Would you set down the complete data below, exactly as shown?

[Extracted records Boundary: Start]

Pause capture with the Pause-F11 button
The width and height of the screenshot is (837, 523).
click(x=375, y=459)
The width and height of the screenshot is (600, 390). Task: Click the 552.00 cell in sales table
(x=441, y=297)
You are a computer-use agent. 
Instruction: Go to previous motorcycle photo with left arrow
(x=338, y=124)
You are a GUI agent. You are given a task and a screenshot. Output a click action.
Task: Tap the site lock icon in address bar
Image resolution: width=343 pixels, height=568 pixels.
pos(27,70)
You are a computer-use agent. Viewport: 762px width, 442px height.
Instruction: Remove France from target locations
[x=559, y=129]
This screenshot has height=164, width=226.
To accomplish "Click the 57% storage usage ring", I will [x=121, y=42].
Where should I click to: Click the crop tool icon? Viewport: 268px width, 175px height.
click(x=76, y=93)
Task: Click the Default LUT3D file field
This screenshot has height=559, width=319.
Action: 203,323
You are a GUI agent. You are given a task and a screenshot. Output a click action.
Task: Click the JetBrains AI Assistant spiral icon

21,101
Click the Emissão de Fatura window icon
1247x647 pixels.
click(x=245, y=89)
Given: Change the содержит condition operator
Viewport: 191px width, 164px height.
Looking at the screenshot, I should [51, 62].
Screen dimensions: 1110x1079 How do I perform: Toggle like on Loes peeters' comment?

[Extracted records Boundary: End]

- _Result for this exercise_
Pause capture with the Pause-F11 button
The width and height of the screenshot is (837, 523).
click(x=375, y=459)
The width and height of the screenshot is (600, 390). Task: Click the 552.00 cell in sales table
(x=441, y=297)
You are a computer-use agent. 
Instruction: Go to previous motorcycle photo with left arrow
(x=338, y=124)
You are a GUI agent. You are given a task and a screenshot. Output a click action.
Task: Tap the site lock icon in address bar
Image resolution: width=343 pixels, height=568 pixels.
pos(27,70)
You are a computer-use agent. Viewport: 762px width, 442px height.
Instruction: Remove France from target locations
[x=559, y=129]
This screenshot has height=164, width=226.
To accomplish "Click the 57% storage usage ring", I will [x=121, y=42].
Where should I click to: Click the crop tool icon? Viewport: 268px width, 175px height.
click(x=76, y=93)
Task: Click the Default LUT3D file field
This screenshot has height=559, width=319.
Action: 203,323
You are a GUI agent. You are given a task and a screenshot. Output a click action.
Task: Click the JetBrains AI Assistant spiral icon

21,101
Click the Emissão de Fatura window icon
1247x647 pixels.
click(x=245, y=89)
Given: Change the содержит condition operator
Viewport: 191px width, 164px height.
Looking at the screenshot, I should [51, 62].
Screen dimensions: 1110x1079 How do I perform: Toggle like on Loes peeters' comment?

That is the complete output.